In morte dello...   spettacolo dal vivo

Nei giorni scorsi il Teatro Argentina di Roma ha presentato alla stampa, intervenuta numerosa per l’evento, un consuntivo triennale delle sue attività per il periodo 2014-2016. L’occasione è stata dettata, in particolare, dalla scadenza dell’attuale Consiglio di amministrazione (che, per amore di trasparenza voluta dal sindaco Virginia Raggi, verrà rinnovato attraverso una non meglio specificata “gara pubblica”, sul modello milanese), presieduto da Marino Sinibaldi. All’incontro, oltre al direttore Antonio Calbi e al presidente, hanno partecipato l’assessore regionale alla Cultura Lidia Ravera e l’assessore comunale alla Crescita culturale, Luca Bergamo.

Per l’occasione, in riferimento al triennio, sono state illustrate le statistiche dei più volte rivendicati successi della gestione amministrativa e artistica in scadenza, con particolare riferimento al considerevole incremento delle alzate di sipario (+ 400 per cento), degli eventi culturali (+ 186 per cento), del coinvolgimento della società civile e, infine, del pieno impiego della struttura e delle maestranze teatrali, suddivise nei due complessi dell’Argentina e dell’India. Anche i ricavi al botteghino sono cresciuti in media del 25 per cento e la vendita on-line è aumentata del 54 per cento, con forte incremento di abbonati (+ 137 per cento), card libere (+ 265 per cento) e di quelle under 18 (+ 177 per cento). Anche se, a onor del vero, nel 2016 il Teatro di Roma ha perduto circa 30mila spettatori rispetto all’anno precedente.

I “peana”, in merito, sono quelli che da sempre circolano nell’ambito del teatro dal vivo: il mancato accesso paritario al finanziamento pubblico di ministero, ente regionale e Comune. Con una certa sorpresa, l’assessore Bergamo ha voluto affrontare sul piano amministrativo l’annosa questione del teatro forse più famoso d’Italia: il Valle, occupato per lunghi anni e ridotto in condizioni tali da dover essere ristrutturato integralmente, anche in ragione del suo necessario adeguamento alle vigenti normative di sicurezza. La circostanza sconcertante è che i ritardi imperdonabili con i quali si sta procedendo al tutto riguardano questioni amministrative che ritenevamo scontate, del tipo: “Di chi è il Valle?”. E ancora peggio: i dirigenti amministrativi del Comune di Roma sono letteralmente paralizzati e intimoriti dal controllo incombente dell’Autorità nazionale anticorruzione di Raffaele Cantone, a causa del proliferare di norme che nessuno sa gestire a livello di provvedimenti. Del tipo: “Quale articolo, comma e legge debbo applicare in questo caso?”. Quindi, come al solito (invito un po’ tutti, in merito, a rileggersi “Capitale infetta”, agghiacciante libro-testimonianza dell’ex assessore alla Trasparenza della Giunta Marino, Alfonso Sabella), si arriva puntualmente alla somma urgenza, in modo da procedere con rito abbreviato per la scelta a trattativa privata del contraente.

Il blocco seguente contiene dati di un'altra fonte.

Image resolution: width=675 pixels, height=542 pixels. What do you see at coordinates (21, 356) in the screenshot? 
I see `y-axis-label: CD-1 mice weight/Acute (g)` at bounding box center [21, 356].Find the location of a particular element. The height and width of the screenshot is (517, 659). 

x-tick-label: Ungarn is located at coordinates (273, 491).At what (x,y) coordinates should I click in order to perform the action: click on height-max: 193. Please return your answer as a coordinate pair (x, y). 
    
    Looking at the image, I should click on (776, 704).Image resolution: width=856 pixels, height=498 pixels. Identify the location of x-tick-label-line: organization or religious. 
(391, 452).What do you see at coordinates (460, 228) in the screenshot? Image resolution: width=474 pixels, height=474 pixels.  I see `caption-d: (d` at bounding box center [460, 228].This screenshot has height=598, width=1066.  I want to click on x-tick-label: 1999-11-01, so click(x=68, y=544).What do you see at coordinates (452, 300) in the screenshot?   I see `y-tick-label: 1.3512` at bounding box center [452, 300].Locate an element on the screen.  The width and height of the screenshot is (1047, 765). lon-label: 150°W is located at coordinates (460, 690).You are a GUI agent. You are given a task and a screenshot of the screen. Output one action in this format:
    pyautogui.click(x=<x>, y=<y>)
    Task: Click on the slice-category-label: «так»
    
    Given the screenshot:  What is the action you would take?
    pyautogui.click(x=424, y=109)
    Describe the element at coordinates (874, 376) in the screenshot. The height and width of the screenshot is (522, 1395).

Bergamo e il Movimento 5 Stelle invece di lamentarsi dovrebbero porsi il ben più importante dilemma di come si seleziona la dirigenza amministrativa locale e come si deve fare per licenziare tempestivamente personale incapace e infedele! Poi bisogna un po’ domandarsi se sia lecito, o meno, per non far morire lo spettacolo dal vivo (e quindi uccidere nella culla gli artisti più meritevoli), introdurre anche in questo ambito sane regole di mercato che evitino come la peste il “todos caballeros” del riconoscimento diffuso (come accade qui da noi) di teatri nazionali che altrove - vedi in Francia - non sarebbero mai riconosciuti tali.

Siccome l’invasione dialettica di Bergamo ha impedito ai colleghi di fare domande interessanti, mi si consenta di fare alcune osservazioni per iscritto. In primo luogo: che s’ha da intendere per “produttività e mercato dello spettacolo dal vivo”? Secondo me, un parametro accettabile è quello che si utilizza per l’export. Ovvero: quanti degli spettacoli autoprodotti hanno circolato a livello nazionale e quanto hanno guadagnato complessivamente tra botteghino e sponsorizzazioni?

Secondo: a partire dal punto precedente, una volta stilata la classifica triennale a livello nazionale in base al parametro di cui sopra, chi risulterà tra i primi della sua classe, per ordine di grandezza, avrà diritto (in modo proporzionale ai ricavi totali della sua produttività) a vedersi riconosciuto un contributo pubblico qualificato. Così, facendo prevalere il “mercato” e il giudizio del pubblico sarà molto più facile capire chi merita e chi no. Altre idee in proposito?